USA Today and the Boston Globe carried the photo labeled simply “2001,” but many other newspapers ran the picture in print or on the Web with a more precise date: Aug. 6, 2001.
Does that date sound familiar? Indeed, that was the date, a little over a month before 9/11, that President Bush was briefed on the now-famous “PDB” that declared that Osama Bin Laden was “determined” to attack the U.S. homeland, perhaps with hijacked planes. But does that mean that Miers had anything to do with that briefing?

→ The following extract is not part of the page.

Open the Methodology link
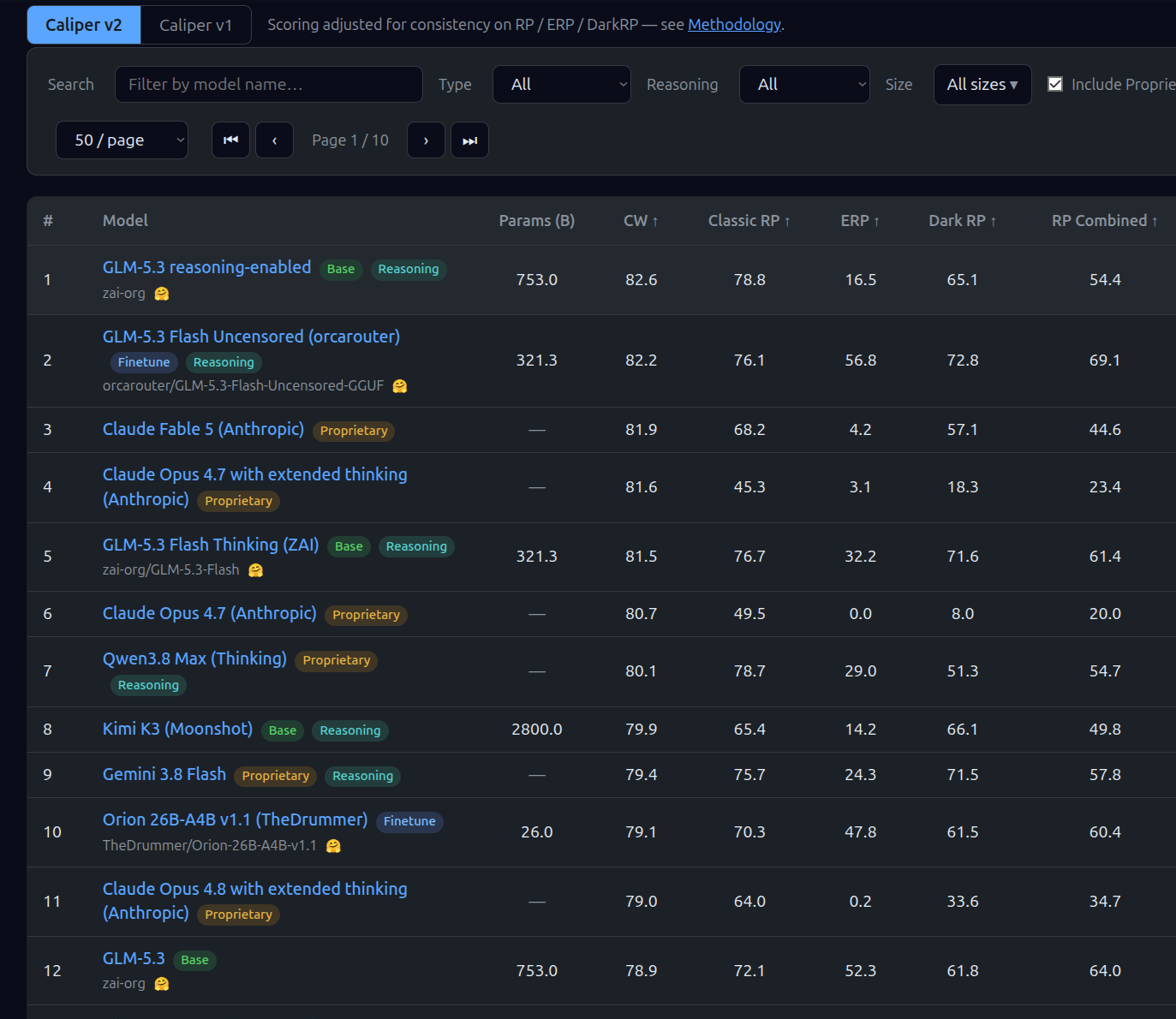The width and height of the screenshot is (1176, 1019). click(x=734, y=24)

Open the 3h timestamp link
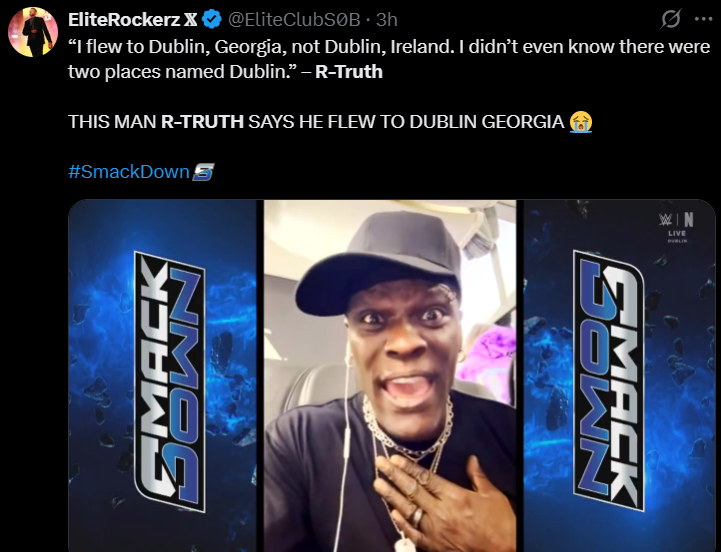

As it turns out, yes, according to Tuesday's Los Angeles Times. An article by Richard A. Serrano and Scott Gold observes that early in the Bush presidency “Miers assumed such an insider role that in 2001 it was she who handed Bush the crucial 'presidential daily briefing' hinting at terrorist plots against America just a month before the Sept. 11 attacks.”

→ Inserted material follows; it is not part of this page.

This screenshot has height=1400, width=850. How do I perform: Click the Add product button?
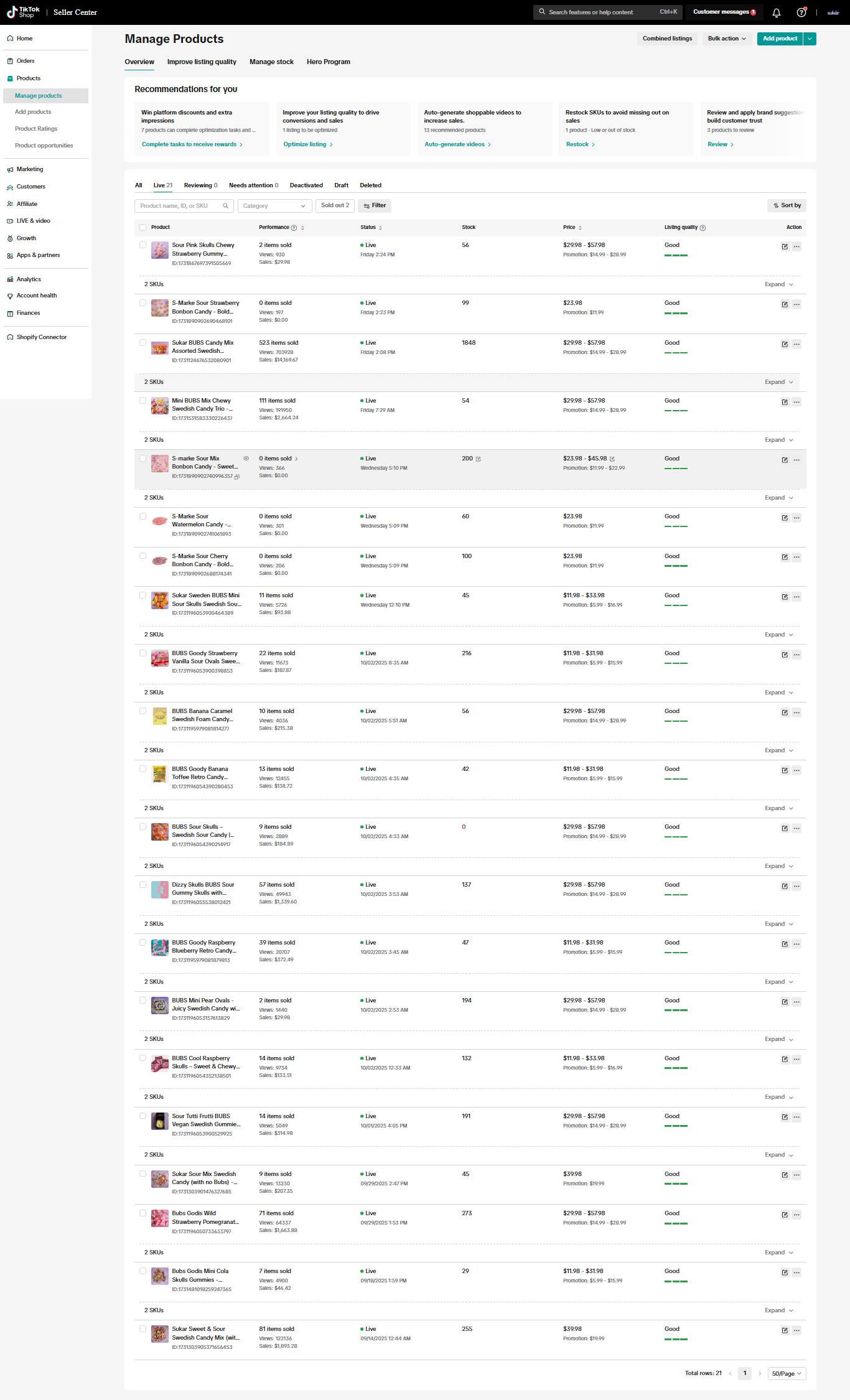click(x=780, y=39)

So the Aug. 6 photo may show this historic moment, though quite possibly not. In any case, some newspapers failed to include the exact date with the widely used Miers photo today. A New York Times spokesman told E&P: "The wording of the caption occurred in the course of routine editing and has no broader significance."
Today, Bush is defending this nominee as the "most qualified he could find," or words to that effect. All that tell us is that he did not look very hard.
What is unfathomable to me is that yet another insider with foreknowledge of the September 11th terrorist attack, who did nothing to protect the country, is promoted or rewarded. Yet, anybody who points out any foreknowledge in the Administration is "swift-boated" by the Right.
Can we be so lucky that her comfirmation hearing turns into a mini-9/11 Commission and, to take a phrase Senator Baker from the 1973 Watergate hearings, "what did the President know and when did he know it?" about Bin Laden's plans for New York City? Perhaps better phrased would be "what did the President know and why did he act so unconcerned?" Or, "What did the President not know and why if it was in his hand? Can he not read?" "What did you know and what did you tell the President?" "Why was the decision made (or not made) to do nothing with this important information?"
Tenet gets a medal, but Miers gets a lifetime appointment. I think I want to gag.
Executive Privilege appears to me to have been waived merely by her nomination. Now, get in there, Senate Judiciary Committee, and find out what she was doing to protect the country as "the best he could find." Remember that so was Michael Brown. A lifetime appointment to one of the most powerful positions in government for a Presidential cover-up artist?
If that qualifies one for the Supreme Court, then the entire Watergate gang could have been appointed. If they were, then United States v. Nixon could have been fixed. (Rehnquist did not participate in Nixon's case, to his credit. Too bad Scalia and Thomas lack Rehnquist's scruples.)